We Call This Thing Between Us Love

This thing that thins us
out, leaves us translucent
as rain, permeable

as that second skin
of insecurities we wear
(after the clothes are sloughed

off, and our bodies shine
in the smoke-blue fog
of the unwatched, exhaling

television. Trapped
behind our smiles). Naked,
hiding inside one another,

we dance with this thing
between us and call it love
even if the only thing in the room

is us, a tousled bed,
a few dying candles,
empty condom wrappers

and the time until we leave.

 

Psalm: Body Worship

Gently,
he kisses the sloping half-moons of her thighs,
the long, even grade of her small hips,
the soft, dark bird of her pelvis,
the open, glassy sea of her stomach,
the pale, upturned questions of her breasts,
the timid, breakable mountains of her shoulders,
the outstretched, weightless arms,
the sweaty, slack hands holding not even herself,
the rising sleeve of clouds that is her neck,
the soft, sharp chin,
the parted, familiar lips,
the cold, easing brow,
the halo of tousled hair,
all the places his knuckles landed.

 

Volunteer Work:
Eurydice as Domestic Violence Shelter

For four years I have bent
this way, returned to this part
of the city where the women
are made of wind and the children
know that they are children chiseled
from frowning stones.
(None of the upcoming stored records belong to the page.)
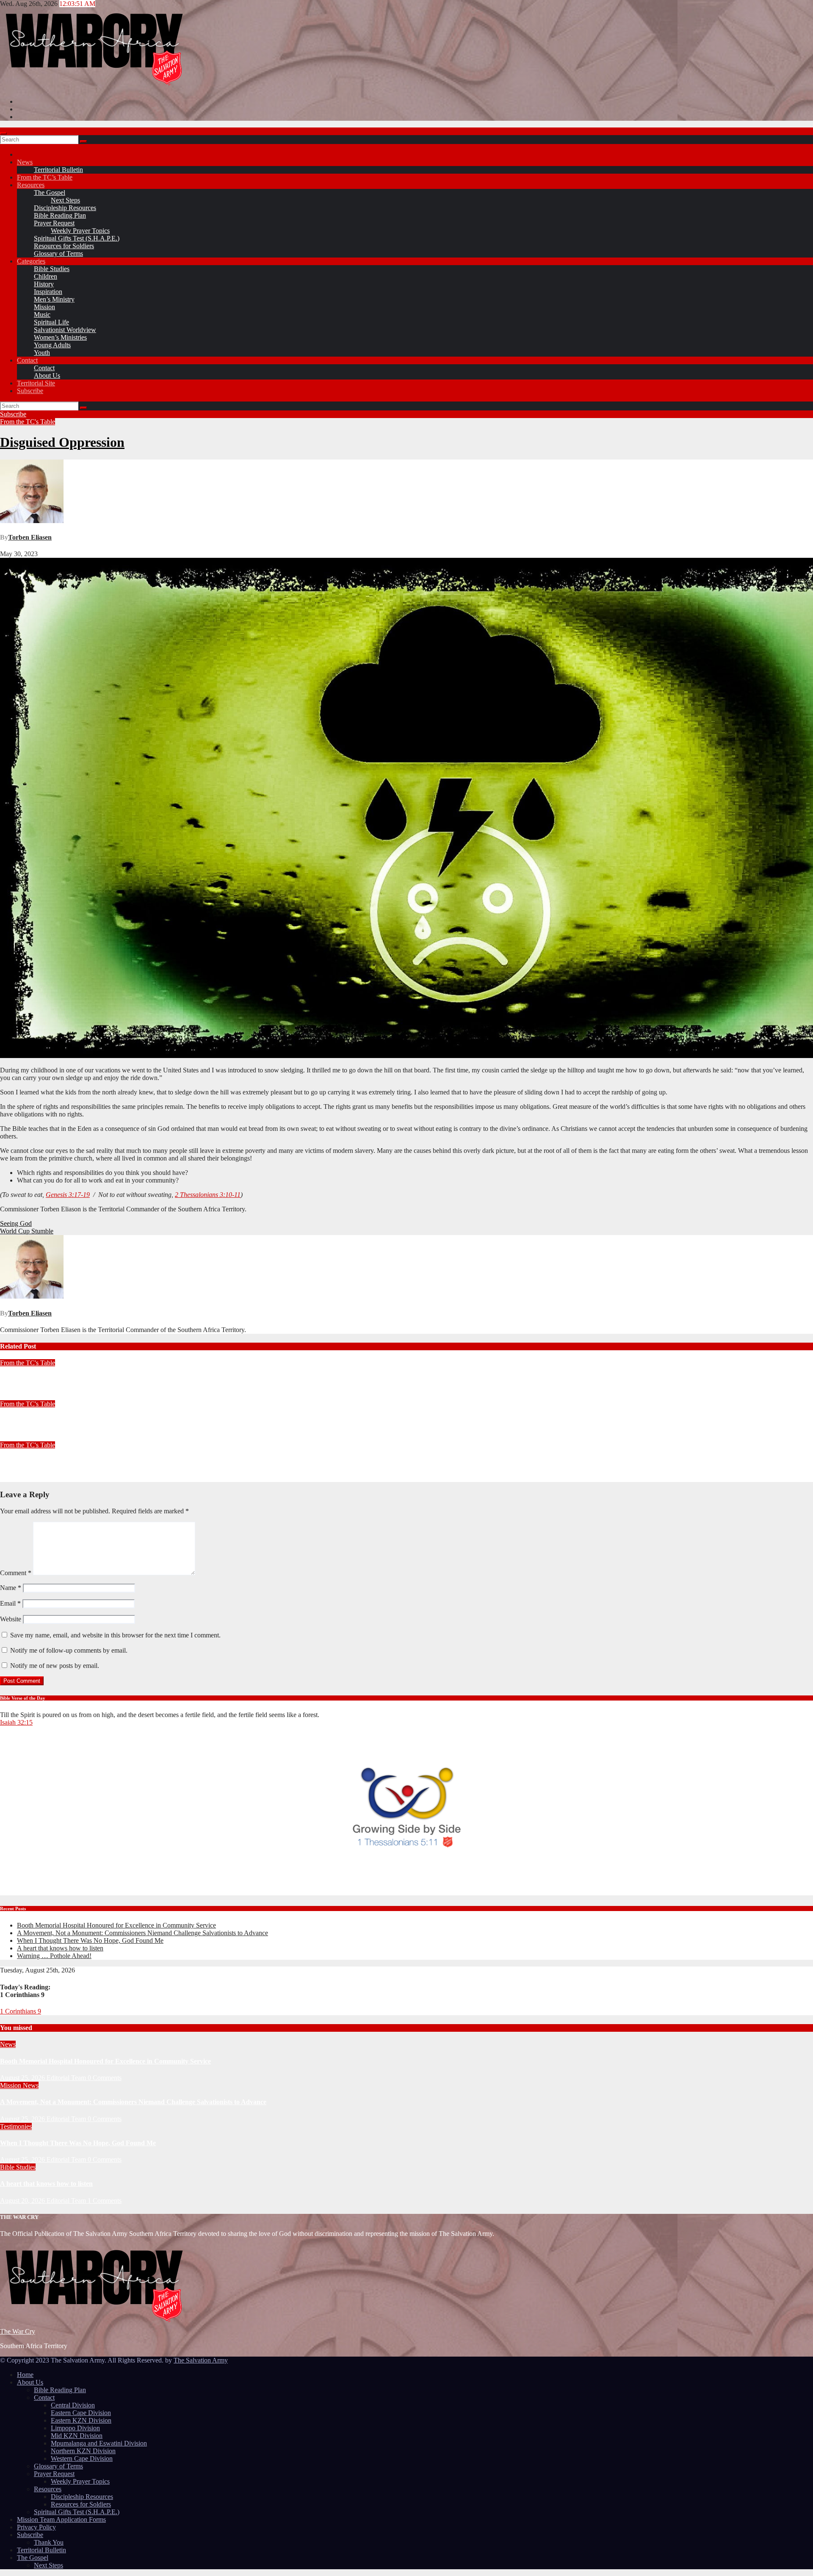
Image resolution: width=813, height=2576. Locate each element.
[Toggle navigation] (3, 133)
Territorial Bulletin (58, 169)
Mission (44, 306)
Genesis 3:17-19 (68, 1194)
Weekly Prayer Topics (80, 230)
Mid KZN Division (76, 2435)
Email (10, 1603)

For two hours,
once a week, I smile and surf
the realm where men are mythical
constructs of conflicting substance-
mutating from father to shield to sword-
and I tell my smile to speak the tongue
of oak trees, to translate birdsong,
to comfort like winter soup. I tell my body
to lead them to better imaginings of men
and not look back-even as I drive away
at the end of the night, leaving the gravel drive
in reverse, watching the house sink
back into the gray fist of the city.